Once the line holding "Click the user icon beside Meine Daten" is found, output it and all remaining lines of the data exactly, with every picture left out.

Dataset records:
----
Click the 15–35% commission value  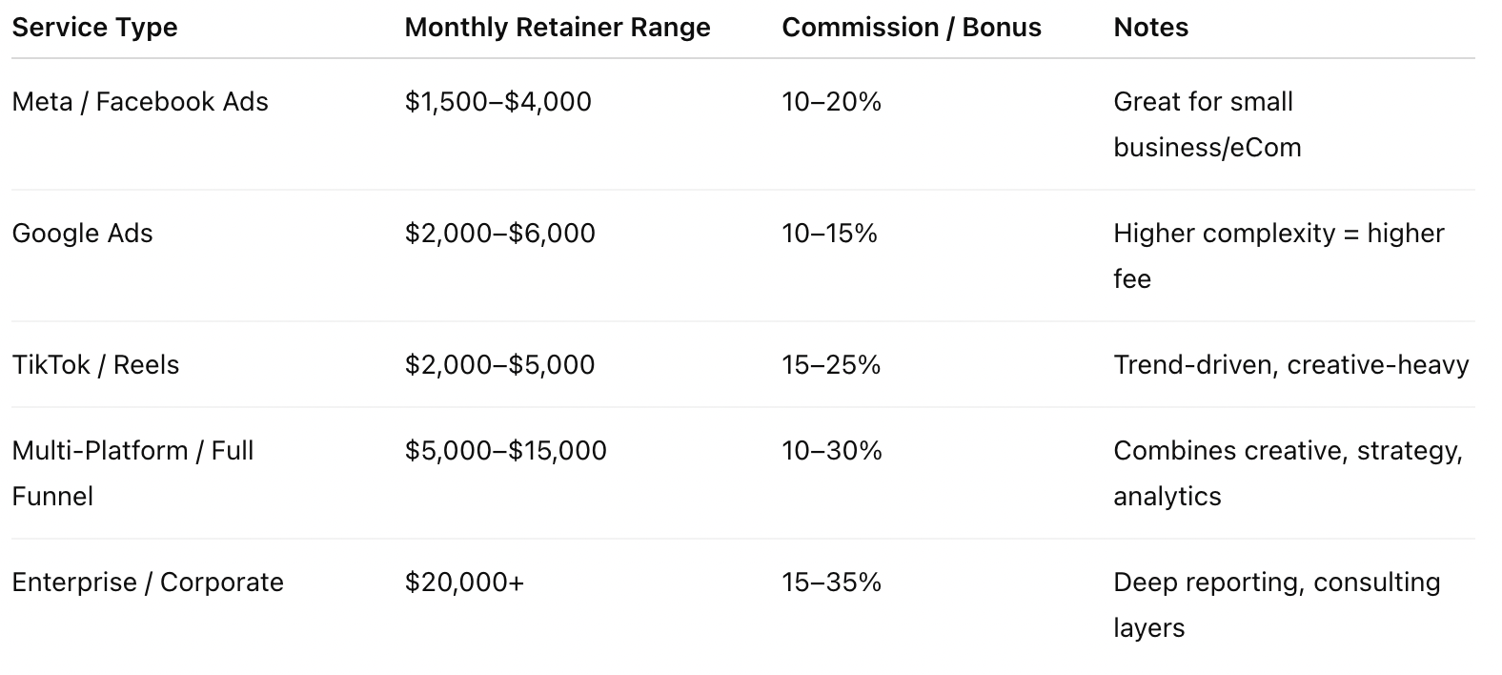(831, 583)
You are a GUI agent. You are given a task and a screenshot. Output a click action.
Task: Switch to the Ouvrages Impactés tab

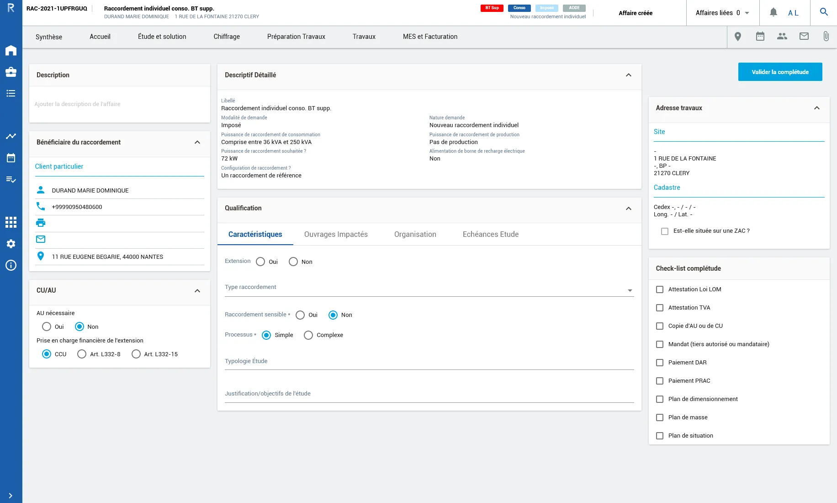point(336,234)
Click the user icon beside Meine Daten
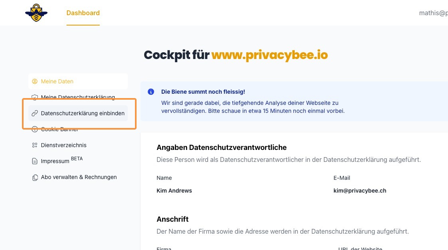The height and width of the screenshot is (250, 448). pyautogui.click(x=34, y=81)
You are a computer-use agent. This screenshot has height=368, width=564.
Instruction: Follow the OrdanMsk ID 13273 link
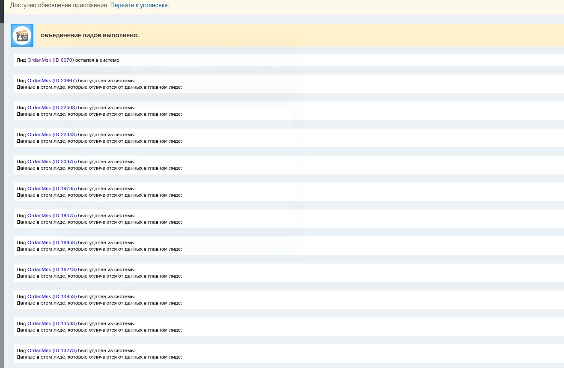click(52, 350)
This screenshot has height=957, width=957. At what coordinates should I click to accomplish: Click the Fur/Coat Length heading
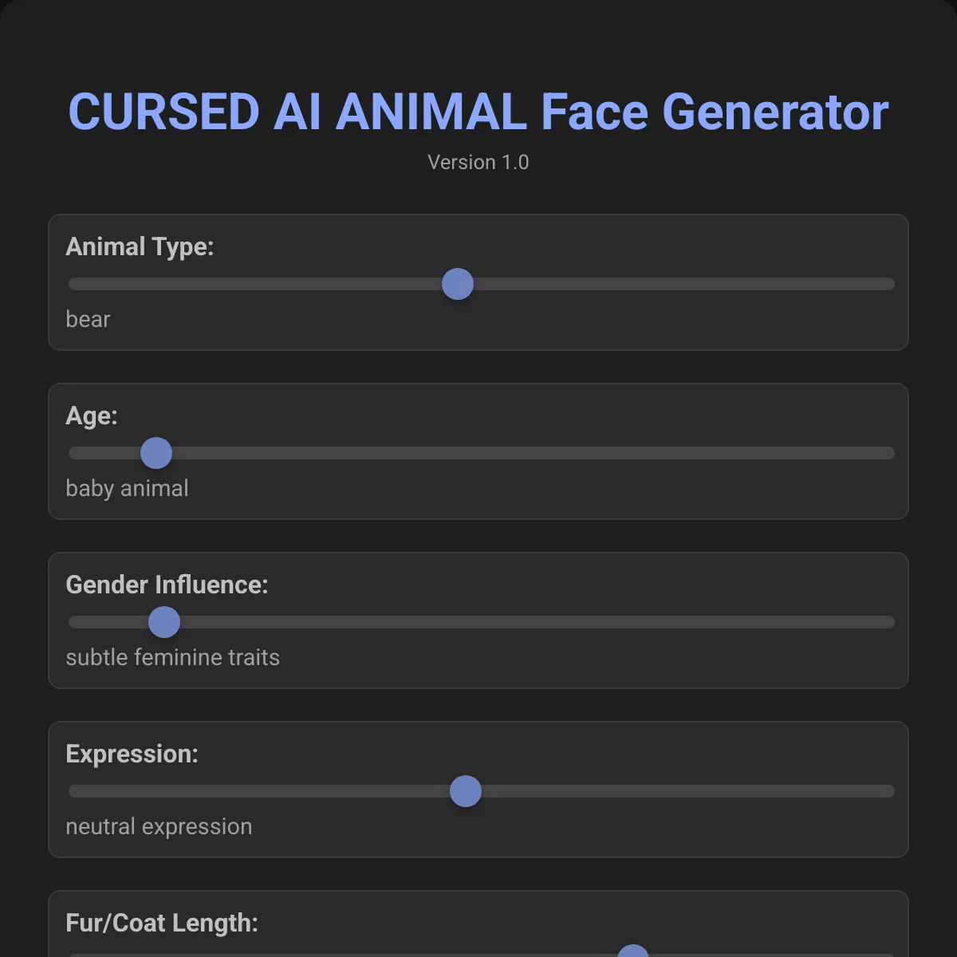[x=162, y=923]
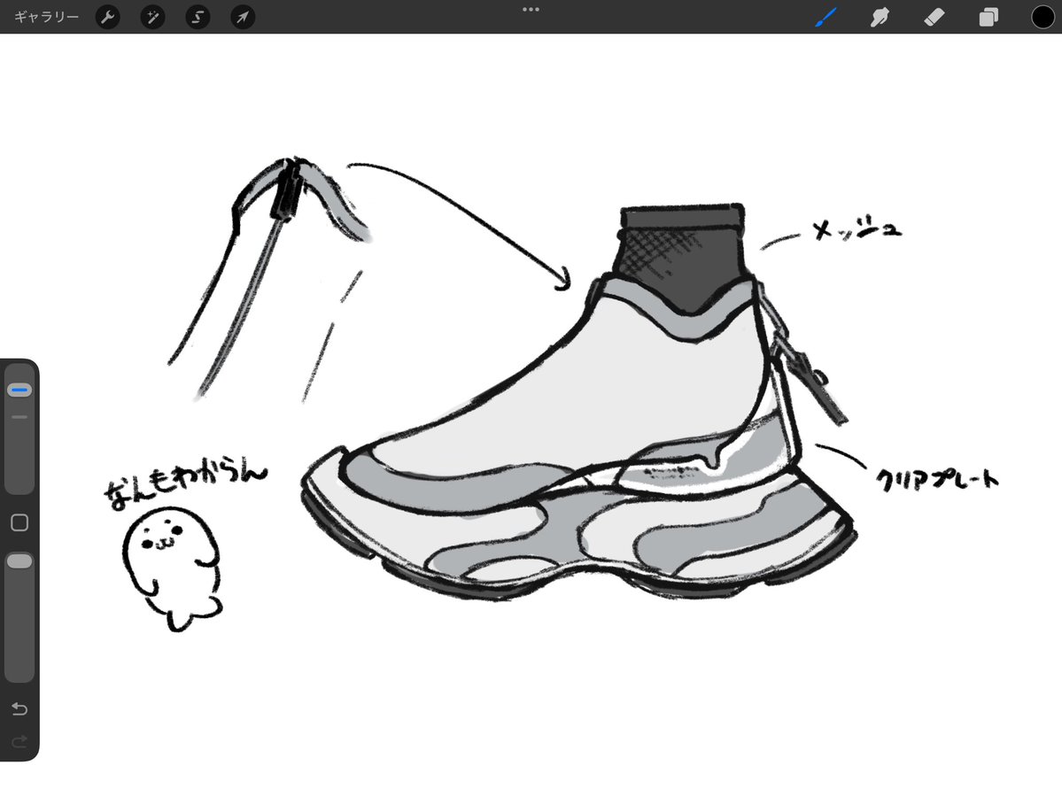Tap the ellipsis at the top center
The width and height of the screenshot is (1062, 796).
point(531,10)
----
EXERCISE SOLUTION:
Click the user icon beside Meine Daten
The height and width of the screenshot is (250, 448). pyautogui.click(x=34, y=81)
You are a computer-use agent. This screenshot has height=368, width=564.
Instruction: Follow the OrdanMsk ID 13273 link
click(52, 350)
This screenshot has height=957, width=957. At what coordinates should I click to accomplish: Click the Fur/Coat Length heading
[x=162, y=923]
Tap the ellipsis at the top center
The width and height of the screenshot is (1062, 796).
point(531,10)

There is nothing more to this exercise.